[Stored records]
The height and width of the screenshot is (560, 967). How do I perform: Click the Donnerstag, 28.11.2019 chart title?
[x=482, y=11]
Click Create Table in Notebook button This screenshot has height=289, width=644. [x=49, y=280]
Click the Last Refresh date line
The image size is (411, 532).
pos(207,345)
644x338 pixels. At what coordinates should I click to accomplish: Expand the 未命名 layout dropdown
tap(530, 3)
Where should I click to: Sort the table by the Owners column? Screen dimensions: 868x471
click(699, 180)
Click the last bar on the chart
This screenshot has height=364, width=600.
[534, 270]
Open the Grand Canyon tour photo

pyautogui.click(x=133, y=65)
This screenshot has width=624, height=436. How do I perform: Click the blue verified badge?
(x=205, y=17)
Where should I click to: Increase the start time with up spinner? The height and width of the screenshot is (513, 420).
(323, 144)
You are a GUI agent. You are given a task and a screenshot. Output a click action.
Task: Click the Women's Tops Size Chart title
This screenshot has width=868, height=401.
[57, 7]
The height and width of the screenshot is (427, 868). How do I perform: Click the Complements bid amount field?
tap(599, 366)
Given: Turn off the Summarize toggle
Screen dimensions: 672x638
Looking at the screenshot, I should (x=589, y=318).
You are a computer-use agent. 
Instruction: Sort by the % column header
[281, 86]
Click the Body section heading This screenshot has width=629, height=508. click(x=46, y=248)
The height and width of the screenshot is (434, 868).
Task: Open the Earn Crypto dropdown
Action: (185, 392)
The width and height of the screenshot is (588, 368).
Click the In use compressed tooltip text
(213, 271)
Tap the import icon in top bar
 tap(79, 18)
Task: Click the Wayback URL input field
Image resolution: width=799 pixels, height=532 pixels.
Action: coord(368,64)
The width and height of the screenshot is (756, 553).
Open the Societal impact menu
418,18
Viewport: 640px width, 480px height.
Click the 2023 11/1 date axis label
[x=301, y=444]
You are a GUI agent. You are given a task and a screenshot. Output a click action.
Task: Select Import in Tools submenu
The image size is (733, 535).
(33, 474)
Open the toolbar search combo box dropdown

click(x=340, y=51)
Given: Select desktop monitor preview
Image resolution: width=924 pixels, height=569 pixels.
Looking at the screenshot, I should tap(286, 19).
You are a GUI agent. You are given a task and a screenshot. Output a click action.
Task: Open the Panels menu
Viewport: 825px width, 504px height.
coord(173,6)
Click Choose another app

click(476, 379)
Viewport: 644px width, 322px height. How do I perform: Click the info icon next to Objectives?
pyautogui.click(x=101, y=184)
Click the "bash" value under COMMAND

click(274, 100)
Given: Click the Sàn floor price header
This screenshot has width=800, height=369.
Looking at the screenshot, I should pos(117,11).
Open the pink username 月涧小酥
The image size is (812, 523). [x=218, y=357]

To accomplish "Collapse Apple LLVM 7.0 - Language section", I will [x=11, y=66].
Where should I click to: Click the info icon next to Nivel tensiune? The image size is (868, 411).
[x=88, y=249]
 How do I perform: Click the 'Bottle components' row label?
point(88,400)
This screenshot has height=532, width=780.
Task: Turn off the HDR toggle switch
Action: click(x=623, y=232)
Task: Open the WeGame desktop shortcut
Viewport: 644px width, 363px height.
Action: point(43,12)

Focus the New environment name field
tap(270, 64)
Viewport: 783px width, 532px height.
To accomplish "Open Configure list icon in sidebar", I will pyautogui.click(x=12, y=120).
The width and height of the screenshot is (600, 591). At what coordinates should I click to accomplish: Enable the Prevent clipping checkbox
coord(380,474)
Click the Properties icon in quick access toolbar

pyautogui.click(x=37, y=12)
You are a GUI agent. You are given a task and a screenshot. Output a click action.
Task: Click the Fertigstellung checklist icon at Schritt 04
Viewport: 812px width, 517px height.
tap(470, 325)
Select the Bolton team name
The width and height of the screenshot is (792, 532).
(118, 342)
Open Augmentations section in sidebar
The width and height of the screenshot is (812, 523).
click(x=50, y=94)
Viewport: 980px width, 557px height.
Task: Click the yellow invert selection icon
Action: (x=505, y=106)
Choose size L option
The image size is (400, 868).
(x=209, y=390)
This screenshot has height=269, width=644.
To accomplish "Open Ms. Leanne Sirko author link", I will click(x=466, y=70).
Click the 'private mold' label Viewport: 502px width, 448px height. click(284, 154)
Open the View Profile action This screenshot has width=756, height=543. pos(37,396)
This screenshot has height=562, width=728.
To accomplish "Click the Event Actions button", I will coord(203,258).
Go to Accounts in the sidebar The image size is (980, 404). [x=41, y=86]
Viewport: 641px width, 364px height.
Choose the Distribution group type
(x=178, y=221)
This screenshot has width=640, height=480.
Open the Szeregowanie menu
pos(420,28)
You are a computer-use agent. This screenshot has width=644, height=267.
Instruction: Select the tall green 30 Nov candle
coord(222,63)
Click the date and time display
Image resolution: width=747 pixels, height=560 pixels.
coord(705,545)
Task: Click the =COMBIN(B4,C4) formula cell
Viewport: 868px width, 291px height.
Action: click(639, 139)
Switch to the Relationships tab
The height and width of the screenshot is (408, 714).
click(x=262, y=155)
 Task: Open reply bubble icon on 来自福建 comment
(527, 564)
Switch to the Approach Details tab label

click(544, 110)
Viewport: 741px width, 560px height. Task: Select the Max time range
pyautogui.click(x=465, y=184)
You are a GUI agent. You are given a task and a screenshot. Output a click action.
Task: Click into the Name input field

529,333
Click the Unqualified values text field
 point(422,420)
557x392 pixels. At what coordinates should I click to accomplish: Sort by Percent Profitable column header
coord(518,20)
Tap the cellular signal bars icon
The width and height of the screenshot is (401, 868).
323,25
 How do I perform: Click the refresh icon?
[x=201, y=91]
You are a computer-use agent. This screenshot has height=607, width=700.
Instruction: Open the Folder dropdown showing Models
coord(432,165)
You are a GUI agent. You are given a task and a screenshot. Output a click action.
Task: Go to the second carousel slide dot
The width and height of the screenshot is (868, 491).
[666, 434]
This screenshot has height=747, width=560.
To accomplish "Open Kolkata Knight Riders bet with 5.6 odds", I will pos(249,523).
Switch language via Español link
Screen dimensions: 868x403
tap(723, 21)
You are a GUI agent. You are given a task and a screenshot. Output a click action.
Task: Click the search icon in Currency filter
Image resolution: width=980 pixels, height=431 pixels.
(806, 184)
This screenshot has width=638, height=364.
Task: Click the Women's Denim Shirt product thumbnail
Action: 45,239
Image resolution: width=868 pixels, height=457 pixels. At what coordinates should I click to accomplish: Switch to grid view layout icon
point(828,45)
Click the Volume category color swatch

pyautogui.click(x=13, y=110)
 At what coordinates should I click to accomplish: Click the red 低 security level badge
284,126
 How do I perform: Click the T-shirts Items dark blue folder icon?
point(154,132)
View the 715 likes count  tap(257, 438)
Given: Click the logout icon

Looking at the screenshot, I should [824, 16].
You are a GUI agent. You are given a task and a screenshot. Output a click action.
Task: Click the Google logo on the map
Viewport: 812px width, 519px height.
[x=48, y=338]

■ Work item ■
Nothing but the lines from the one holding "This screenshot has height=747, width=560." to the end of the entries should be output, each exactly as it appears.

■ Result of the exercise ■
This screenshot has height=747, width=560.
To accomplish "Open Kolkata Knight Riders bet with 5.6 odds", I will pos(249,523).
Switch language via Español link
Screen dimensions: 868x403
tap(723, 21)
You are a GUI agent. You are given a task and a screenshot. Output a click action.
Task: Click the search icon in Currency filter
Image resolution: width=980 pixels, height=431 pixels.
(806, 184)
This screenshot has width=638, height=364.
Task: Click the Women's Denim Shirt product thumbnail
Action: 45,239
Image resolution: width=868 pixels, height=457 pixels. At what coordinates should I click to accomplish: Switch to grid view layout icon
point(828,45)
Click the Volume category color swatch

pyautogui.click(x=13, y=110)
 At what coordinates should I click to accomplish: Click the red 低 security level badge
284,126
 How do I perform: Click the T-shirts Items dark blue folder icon?
point(154,132)
View the 715 likes count  tap(257, 438)
Given: Click the logout icon

Looking at the screenshot, I should [824, 16].
You are a GUI agent. You are given a task and a screenshot. Output a click action.
Task: Click the Google logo on the map
Viewport: 812px width, 519px height.
[x=48, y=338]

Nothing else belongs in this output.